- PROMPT: Carry the notes on serverless data processing below forward from the end of the Corral entry.

── SELECTED TEXT

A thread I explored for a while: could you build a genuinely good distributed data processing system on top of FaaS primitives — Lambda or equivalent — to get massive parallelism without cluster overhead?
PyWren
project
The clearest early implementation of the idea: scale out embarrassingly-parallel Python workloads via Lambda. The motivating question from the paper — "Why is there no cloud button?" — still feels unanswered. A student should be able to push a button and have their existing optimized single-machine code run in the cloud. We still don't really have that.
Serverless Data Analytics with Flint
paper
A Spark execution engine on top of Lambda, plugging in via the SchedulerBackend interface — so you get the same Spark API. Uses SQS for shuffles and intermediate results, which is the hard part of serverless map-reduce architectures.
Corral: A Serverless MapReduce Framework
blog post · Go · open source
A serverless MapReduce framework written in Go. Does well on filtering and aggregation; falls flat on joins, for the same fundamental reason as all serverless shuffle problems — no efficient intermediate store. The difficulty with joins has the same root as the difficulty with shuffles, which other attempts (Flint, etc.) remediate through SQS or Elasticache.

────
── DATA SHOWN

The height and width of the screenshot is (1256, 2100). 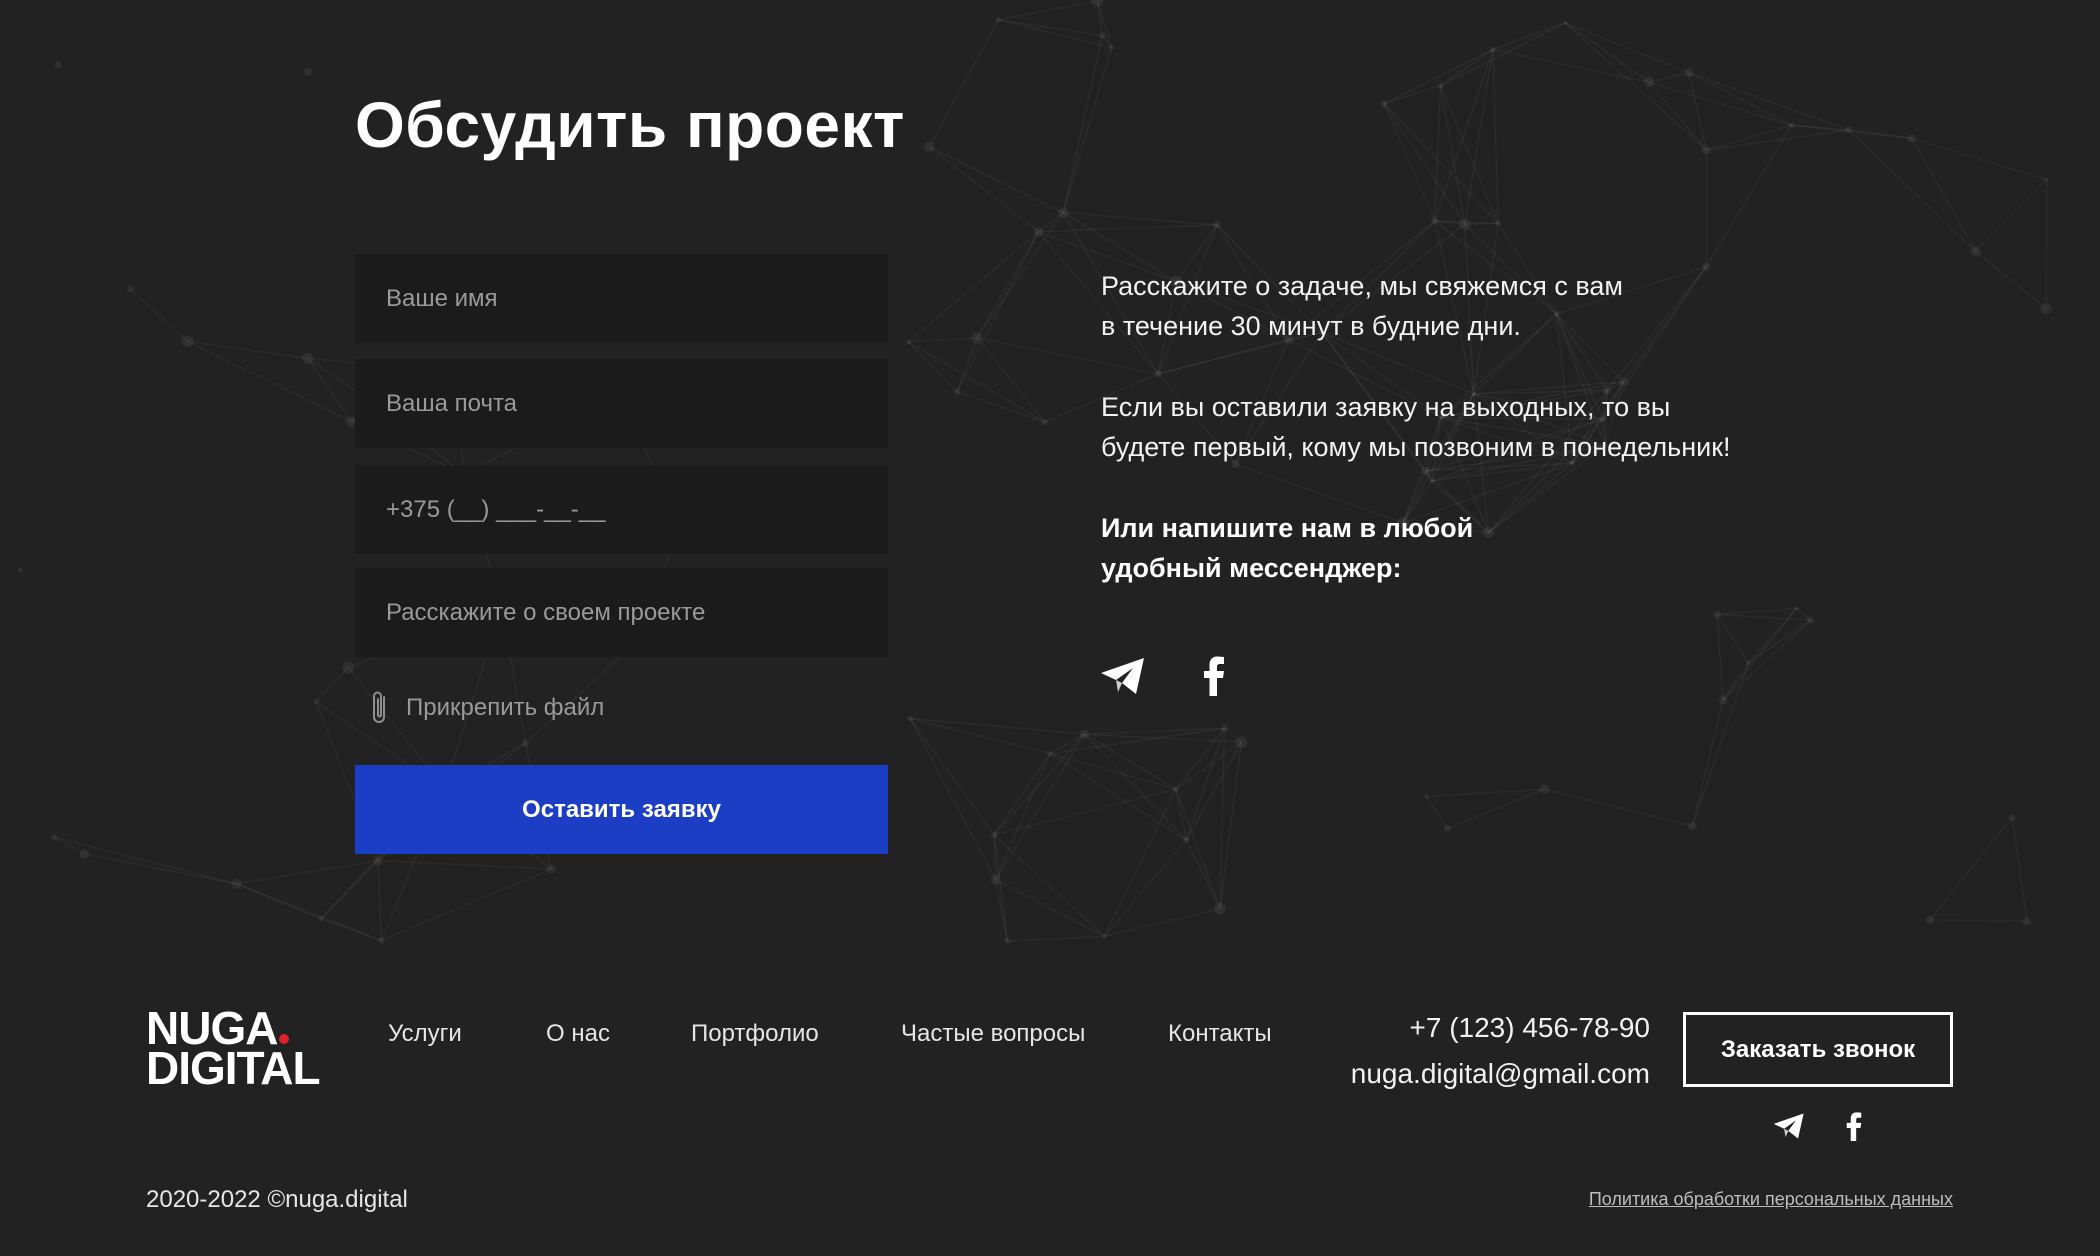 I want to click on nav-portfolio: Портфолио, so click(x=755, y=1034).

────

- TASK ANSWER:
Serverless Computing: One Step Forward, Two Steps Back
CIDR 2019 · Hellerstein et al. · paper
A principled critique of the serverless-for-data-processing approach. The main problems: (1) no data locality — you ship data to code, not code to data; (2) lambdas aren't network-addressable and can't communicate directly, forcing all coordination through a secondary service; (3) no control over hardware, so no GPU or SIMD acceleration. Worth reading alongside the above.
One objection to these objections -- which the authors do note in the paper -- is that designing around these constraints and limitations could inspire more innovative techniques; e.g. the lack (or exorbitant cost) of communication between Lambdas or ordering of their execution incentivizes [https://disorderlylabs.github.io/](disorderly programming), high-level declarative languages, etc.